“Do You Have Time for Safety?”
Gary W. Hanson, President, American Safety & Health Management Consultants, Inc.
Recently I was conducting a Supervisor Safety Management class for a client. I was finishing the training when one of the supervisors asked me how I expected him to get the time to do all the things I had covered in the class. He quickly followed up with the fact that they were very busy and he did not have extra time in his schedule. He stated that all the items I covered in the class were nice on paper but they would never happen in reality.
This wasn’t the first time, nor will this be the last time, I get this type of response. I understand that supervisors do not have a lot of extra time on their hands. Clearly, supervisors have a very demanding job and it isn’t easy. The demand to keep up with production can be very challenging.
I also know that employees are the most valuable asset a company has. It is through loyal, motivated, experienced, and dedicated employees that the critical work gets done to help a company be successful, grow, and make a profit. Without these employees, the whole process will grind to a stop.

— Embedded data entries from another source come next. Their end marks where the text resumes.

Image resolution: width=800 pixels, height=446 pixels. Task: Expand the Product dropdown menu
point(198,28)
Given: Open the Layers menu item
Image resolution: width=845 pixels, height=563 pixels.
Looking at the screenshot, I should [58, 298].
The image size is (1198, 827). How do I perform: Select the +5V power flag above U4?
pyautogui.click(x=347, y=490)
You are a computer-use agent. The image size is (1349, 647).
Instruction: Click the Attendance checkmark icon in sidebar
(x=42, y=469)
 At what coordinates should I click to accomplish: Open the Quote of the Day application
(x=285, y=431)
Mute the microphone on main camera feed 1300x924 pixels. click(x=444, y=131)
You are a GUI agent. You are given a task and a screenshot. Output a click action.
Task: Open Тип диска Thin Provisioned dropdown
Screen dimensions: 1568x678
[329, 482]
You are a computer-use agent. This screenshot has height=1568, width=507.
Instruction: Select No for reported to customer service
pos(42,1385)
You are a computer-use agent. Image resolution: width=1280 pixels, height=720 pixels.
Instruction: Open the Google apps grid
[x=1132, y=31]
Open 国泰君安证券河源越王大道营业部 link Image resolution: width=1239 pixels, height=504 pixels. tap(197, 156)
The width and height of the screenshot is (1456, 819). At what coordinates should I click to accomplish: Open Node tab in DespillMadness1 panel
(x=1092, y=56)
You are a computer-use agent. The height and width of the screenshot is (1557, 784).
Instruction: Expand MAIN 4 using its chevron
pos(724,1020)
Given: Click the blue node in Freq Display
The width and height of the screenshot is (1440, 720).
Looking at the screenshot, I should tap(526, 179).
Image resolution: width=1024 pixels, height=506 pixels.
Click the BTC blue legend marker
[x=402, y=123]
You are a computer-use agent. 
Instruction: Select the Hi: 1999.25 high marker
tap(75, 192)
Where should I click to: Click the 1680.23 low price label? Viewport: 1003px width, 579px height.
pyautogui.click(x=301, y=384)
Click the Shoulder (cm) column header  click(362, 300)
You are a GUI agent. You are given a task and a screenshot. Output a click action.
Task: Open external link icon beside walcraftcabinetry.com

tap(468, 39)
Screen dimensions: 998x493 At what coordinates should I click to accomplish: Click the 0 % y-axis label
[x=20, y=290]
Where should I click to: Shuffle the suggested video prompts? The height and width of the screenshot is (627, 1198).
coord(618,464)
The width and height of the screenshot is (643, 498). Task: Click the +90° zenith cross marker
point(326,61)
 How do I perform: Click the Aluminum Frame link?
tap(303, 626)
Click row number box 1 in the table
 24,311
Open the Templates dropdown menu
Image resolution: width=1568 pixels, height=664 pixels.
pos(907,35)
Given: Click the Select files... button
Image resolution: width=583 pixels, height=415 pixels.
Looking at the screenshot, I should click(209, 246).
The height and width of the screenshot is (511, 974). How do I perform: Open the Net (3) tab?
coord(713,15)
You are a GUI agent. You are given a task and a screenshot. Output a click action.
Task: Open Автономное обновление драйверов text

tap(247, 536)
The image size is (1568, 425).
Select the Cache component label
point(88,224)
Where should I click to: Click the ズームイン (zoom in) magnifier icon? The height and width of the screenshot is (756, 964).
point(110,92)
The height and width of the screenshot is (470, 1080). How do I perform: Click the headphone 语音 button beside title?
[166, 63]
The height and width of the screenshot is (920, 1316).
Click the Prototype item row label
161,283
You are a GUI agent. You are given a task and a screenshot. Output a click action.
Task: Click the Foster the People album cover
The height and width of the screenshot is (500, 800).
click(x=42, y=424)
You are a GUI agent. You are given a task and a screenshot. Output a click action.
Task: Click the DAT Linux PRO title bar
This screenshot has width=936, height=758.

With that in mind, I asked the class to answer the following:
Of the 10 most critical things your company does to be successful, where does your employee safety rank on that list?
I explained the reason why I was hired: there were too many injuries and the company had recently been removed from their Workers’ Compensation Group Rating Program. The cost impact was going to be around $30,000 per year. I asked the supervisors if they knew this and understood the financial impact this would have on the company.
This was new to them as they don’t get involved with workers’ compensation. I then went on to explain that a $30,000 increase would come directly out of the company’s profits. In order to generate the lost profit it would require at least a $300,000 increase in sales. I asked the class how long it would take to generate that much in sales. One of the supervisors then mentioned they do close to $3,000,000 in sales each year. The sales dollar impact was going to be 10% of the total sales. This would take the company approximately 5 weeks of full production to generate this lost profit.
At this point, I could see that I was beginning to get the attention of each of the supervisors. Five full weeks of each of their time had been lost completely due to the cost impact. This amounted to over 200 hours of work for each supervisor. I then asked them how many hours a month it would take to do all the things I was asking. The answer was, at most, 3 hours a month. That would only require a maximum of 36 hours a year for each supervisor. The difference was 164 wasted hours each of their time.
With that, I then asked them: Do you have time for safety? I explained that if they didn’t have time for safety, the reason the company wasn’t in the Group Rating Program would never be corrected. Good safety programs contribute to a company’s ability to be profitable; poor safety programs cost the company a lot more than the time and effort required to keep an employee safe.
I ended the meeting by asking each supervisor, “Do you have time for safety?” At this point, I think they got the message.